China Pukul Balik Trump Pakai 'Senjata Rahasia', AS Kelimpungan!
- South China Morning Post (SCMP)
Beijing, VIVA – Dalam pertarungan dagang yang semakin panas, China menunjukkan taringnya. Negeri Tirai Bambu mengerahkan kekuatan tersembunyi—dominasinya atas logam tanah jarang atau rare earths—untuk membalas tekanan ekonomi Amerika Serikat (AS).
Logam tanah jarang adalah kelompok 17 elemen mineral krusial yang menjadi tulang punggung berbagai teknologi modern, mulai dari iPhone, kendaraan listrik, hingga sistem pertahanan militer.
Nilainya bahkan melebihi emas, namun sulit dan mahal untuk diekstraksi serta memicu dampak lingkungan yang besar.
Presiden China Xi Jinping sudah sejak lama memahami pentingnya komoditas ini. Saat perang dagang pertama dengan AS memuncak pada masa pemerintahan Donald Trump, Xi mengirim sinyal kuat lewat kunjungan simbolis ke pabrik logam tanah jarang di Ganzhou pada 2019.
"Rare earths adalah sumber daya strategis yang vital," ujar Xi penuh kekaguman, dikutip dari CNN Internasional,  Rabu 16 April 2025.
VIVA Militer: Presiden China, Xi Jinping dan Presiden AS, Donald Trump
- Star Tribune
Kini, China mengandalkan aset strategis tersebut untuk menekan balik. Pada 4 April 2025, pemerintahan Xi memberlakukan pembatasan ekspor terhadap tujuh jenis logam tanah jarang, sebagai balasan atas tarif impor sebesar 34% yang dikenakan AS pada produk China.
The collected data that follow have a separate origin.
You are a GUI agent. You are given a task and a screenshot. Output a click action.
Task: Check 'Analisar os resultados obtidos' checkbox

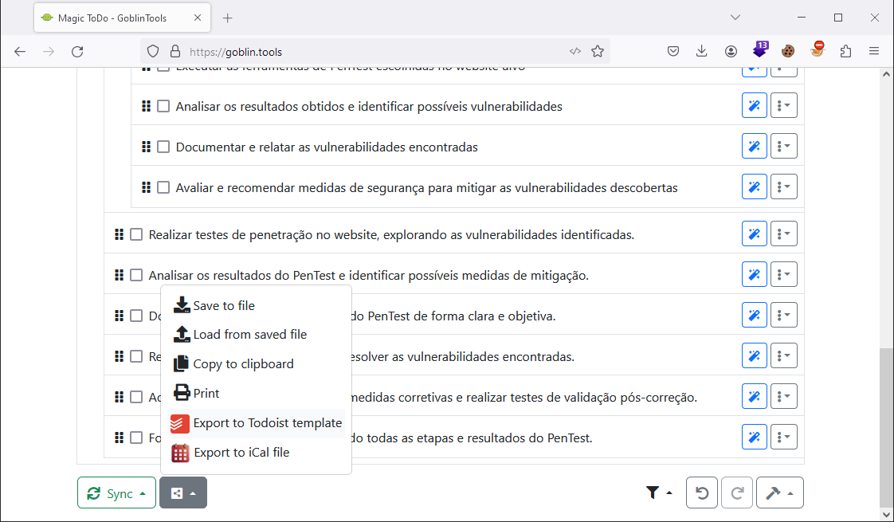pyautogui.click(x=163, y=106)
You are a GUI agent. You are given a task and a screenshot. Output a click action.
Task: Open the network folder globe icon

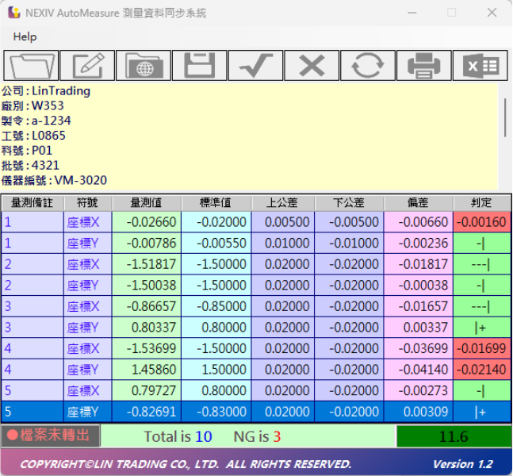[x=144, y=66]
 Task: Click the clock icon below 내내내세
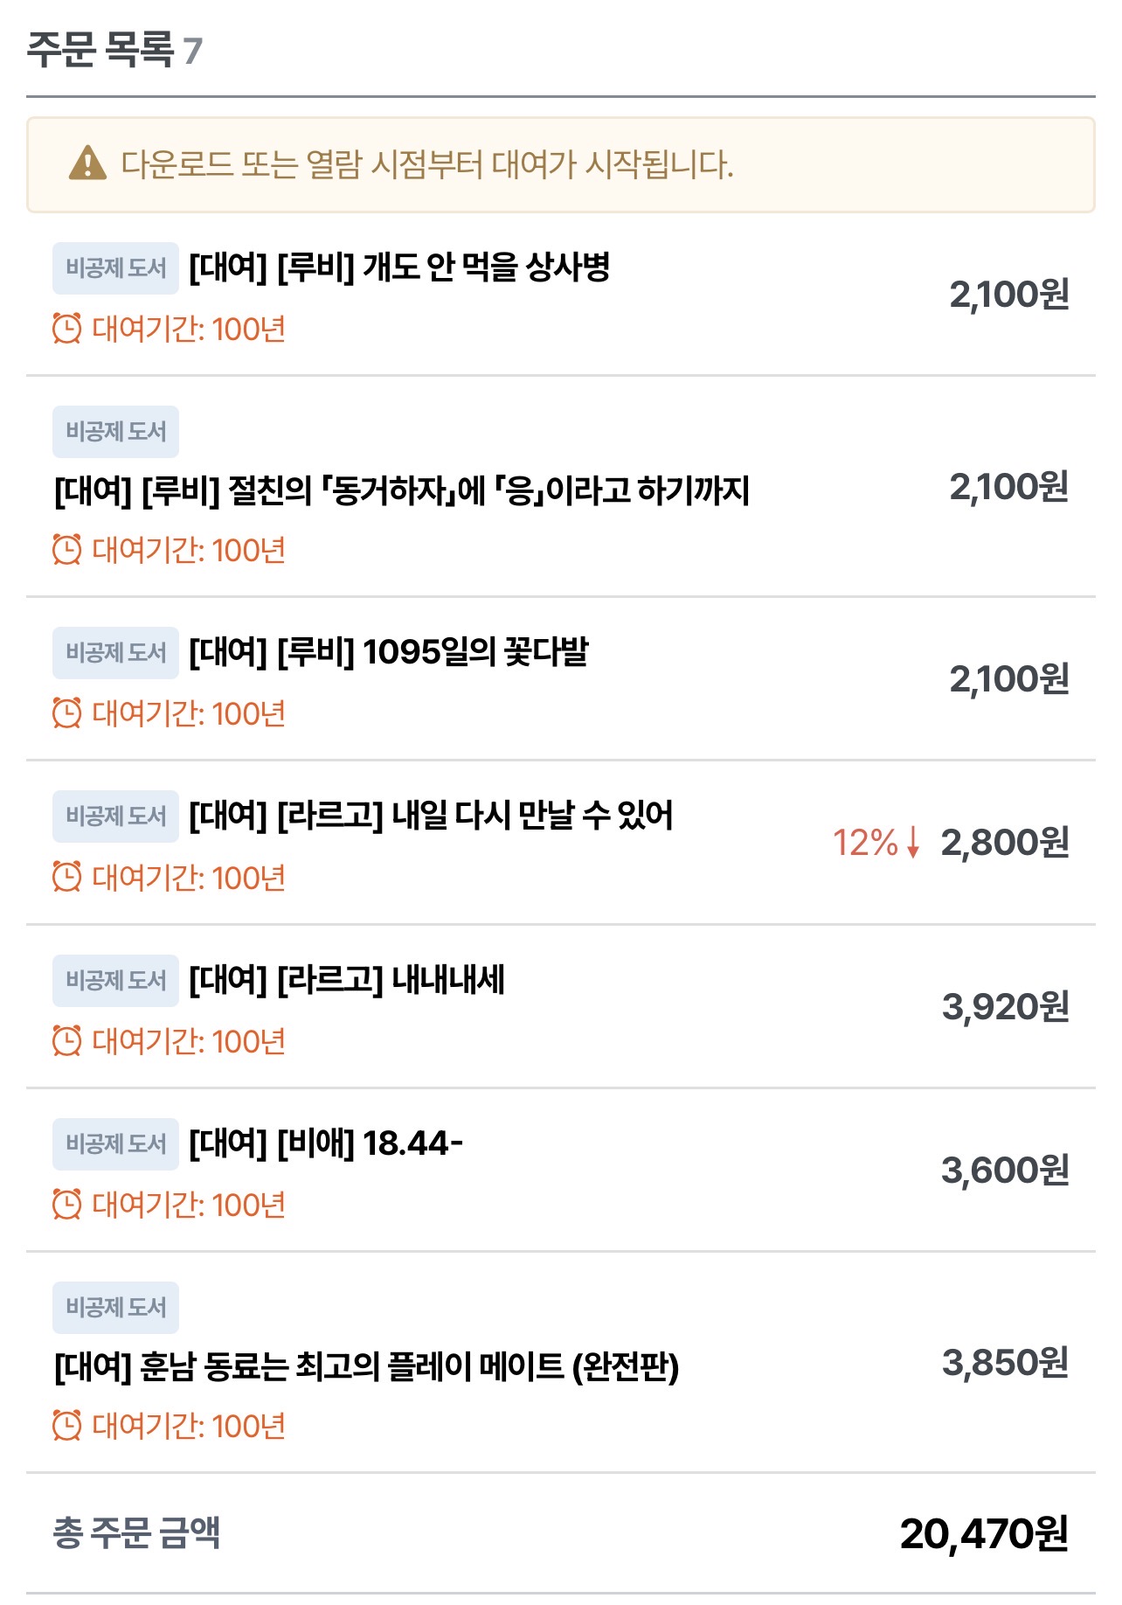pyautogui.click(x=67, y=1041)
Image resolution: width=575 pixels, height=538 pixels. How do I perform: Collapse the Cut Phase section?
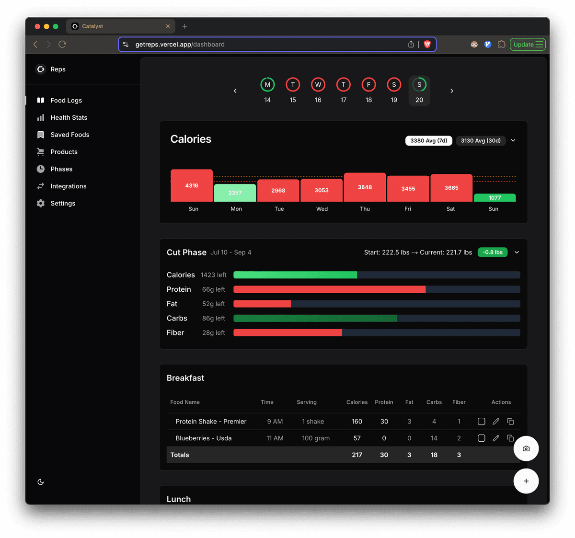(517, 252)
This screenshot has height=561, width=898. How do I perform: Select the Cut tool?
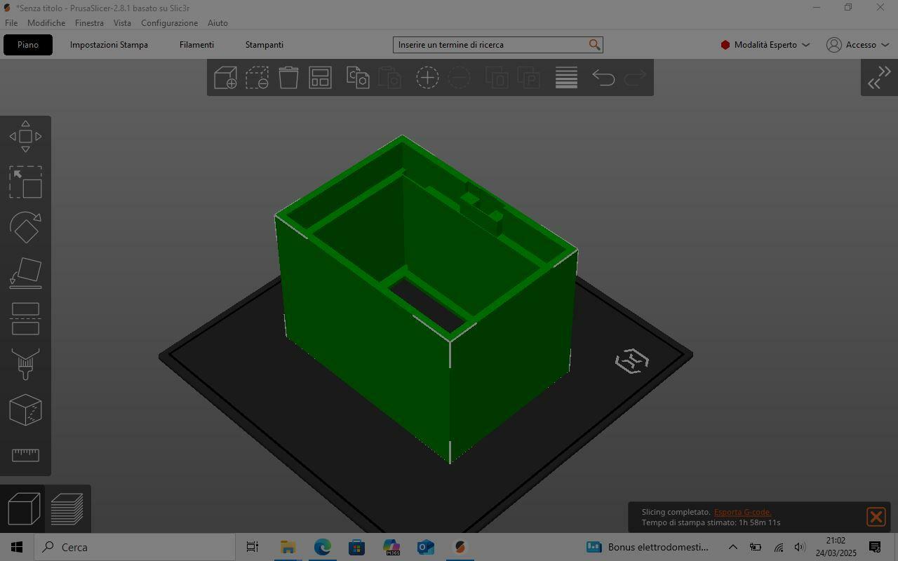click(25, 318)
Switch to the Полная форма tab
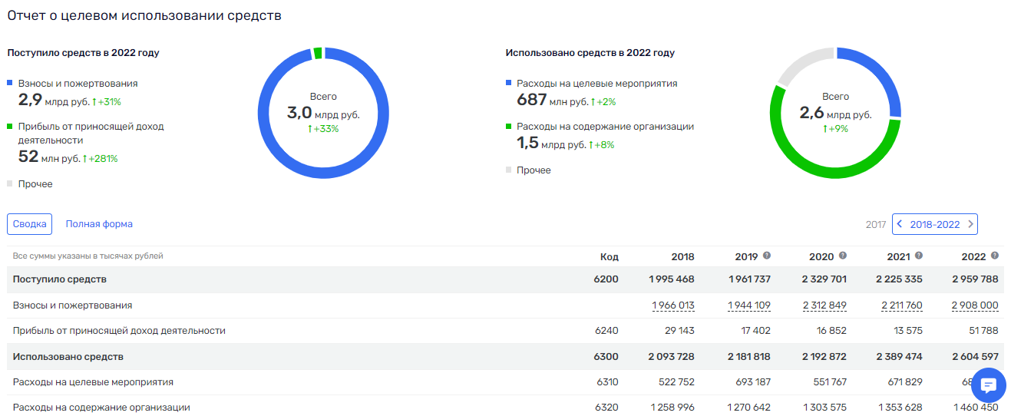 99,224
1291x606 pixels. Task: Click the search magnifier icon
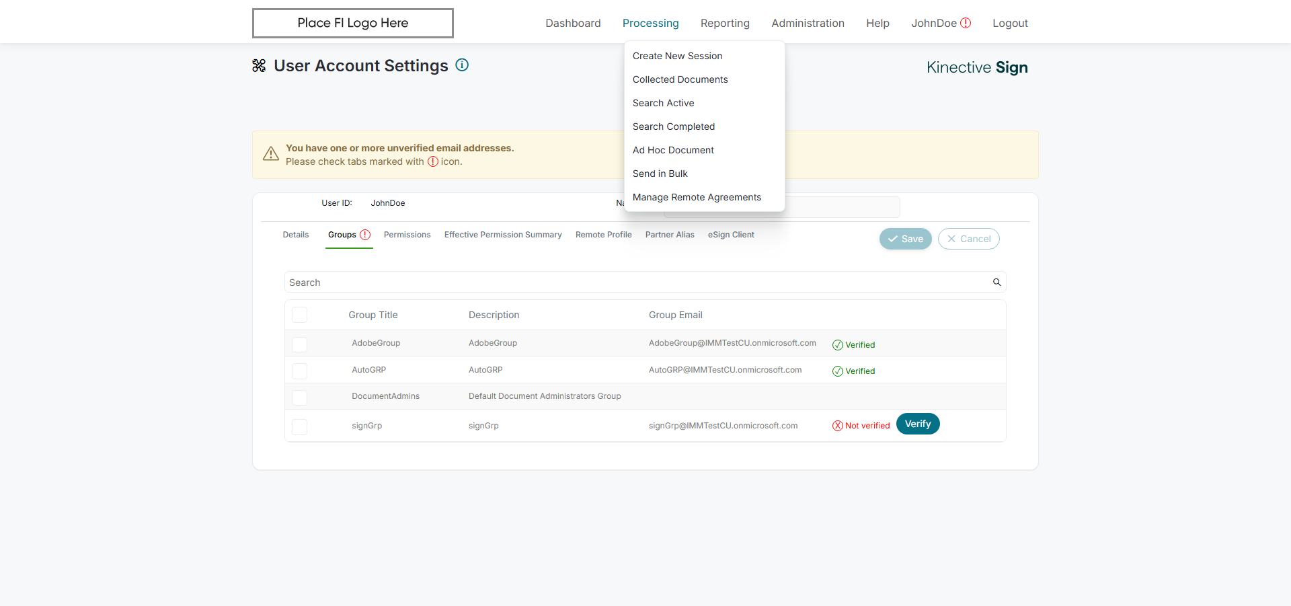(997, 282)
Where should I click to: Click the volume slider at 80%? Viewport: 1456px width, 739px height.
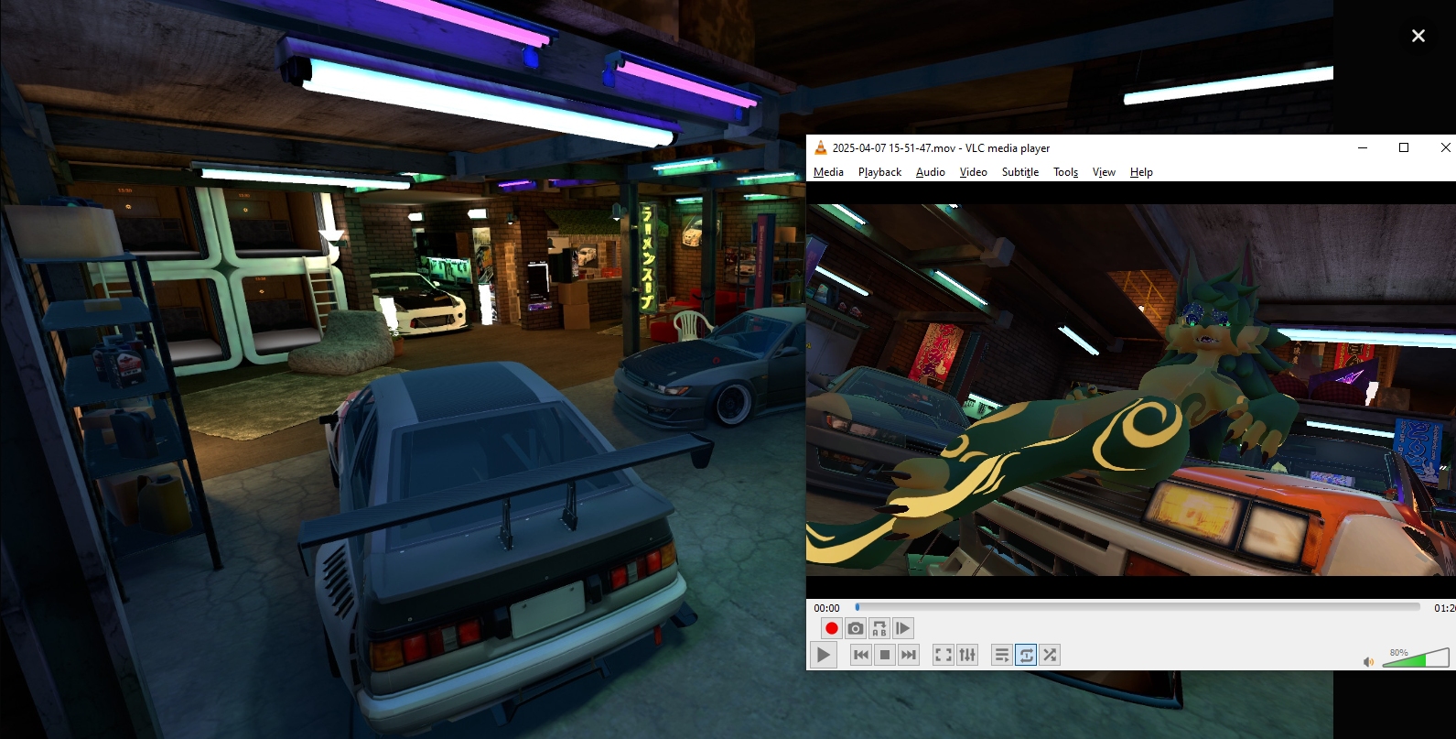1425,659
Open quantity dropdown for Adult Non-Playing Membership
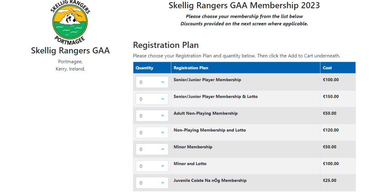 pyautogui.click(x=152, y=116)
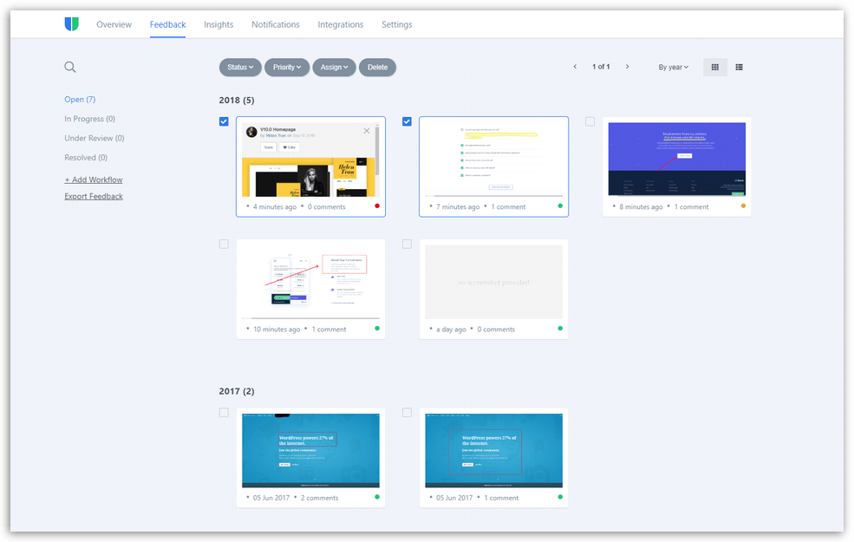Open the Priority dropdown
854x542 pixels.
[x=287, y=67]
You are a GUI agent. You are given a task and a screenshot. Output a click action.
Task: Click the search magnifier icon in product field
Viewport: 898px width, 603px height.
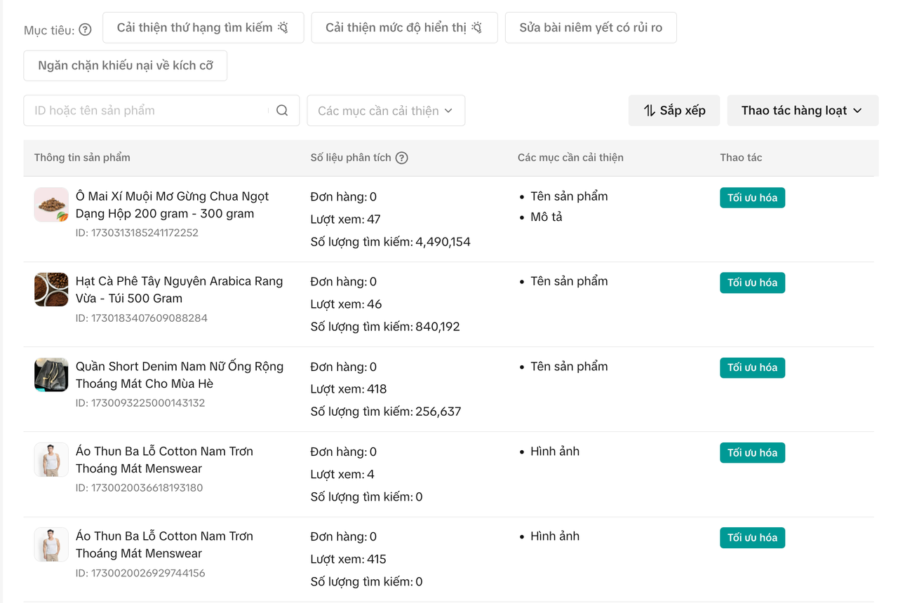pos(282,111)
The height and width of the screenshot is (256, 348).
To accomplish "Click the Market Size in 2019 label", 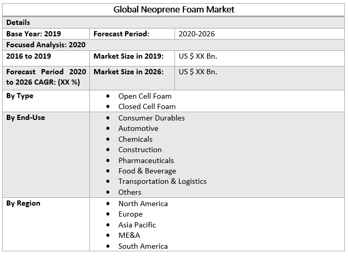I will point(128,56).
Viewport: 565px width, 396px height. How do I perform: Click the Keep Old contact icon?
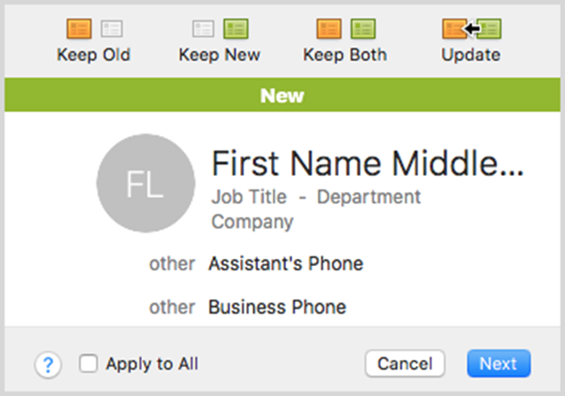point(94,29)
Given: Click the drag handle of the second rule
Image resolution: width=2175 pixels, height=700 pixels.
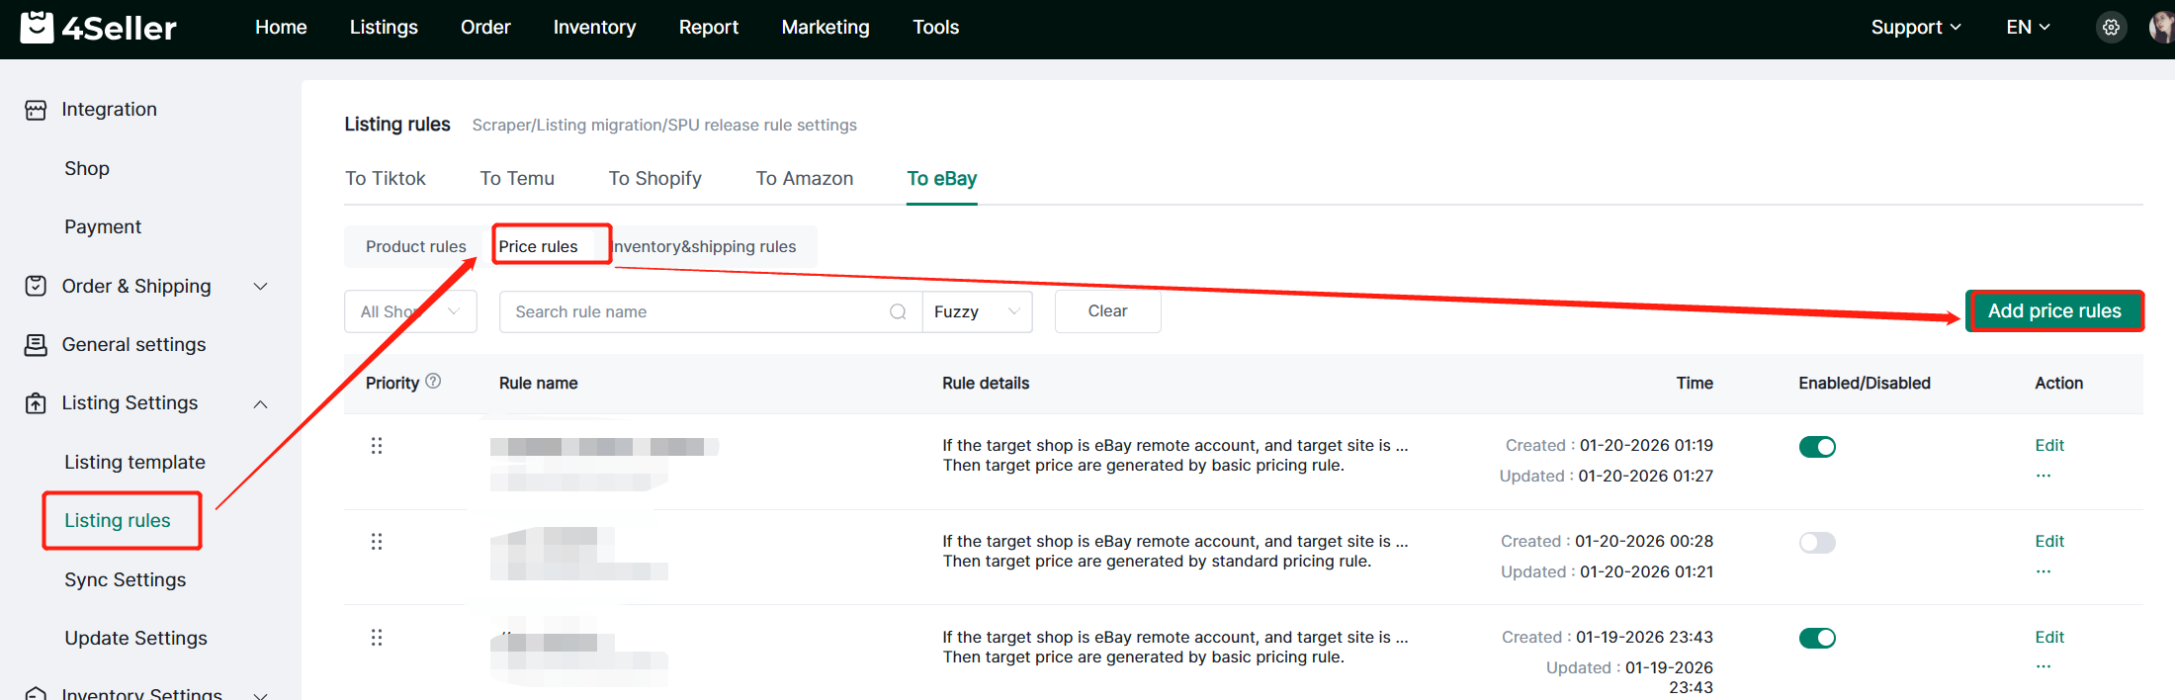Looking at the screenshot, I should click(x=377, y=542).
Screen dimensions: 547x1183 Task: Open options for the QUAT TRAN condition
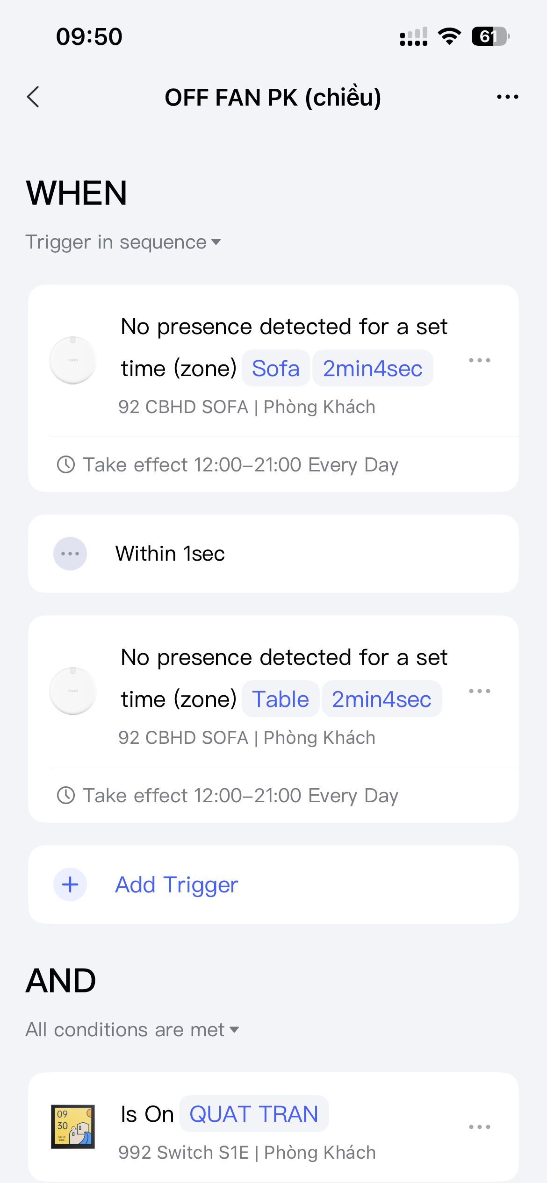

Langkah itu memaksa seluruh perusahaan China yang ingin mengekspor logam tanah jarang dan turunannya, seperti magnet, untuk mendapatkan izin khusus dari pemerintah. Kebijakan ini dinilai menargetkan titik paling lemah dari industri teknologi dan pertahanan AS.
"China menunjukkan bahwa mereka dapat mengerahkan kekuatan ekonomi yang luar biasa dengan menjadi strategis. Mereka benar-benar menyerang industri Amerika tepat di tempat yang menyakitkan," kata Justin Wolfers, profesor ekonomi dan kebijakan publik di Universitas Michigan.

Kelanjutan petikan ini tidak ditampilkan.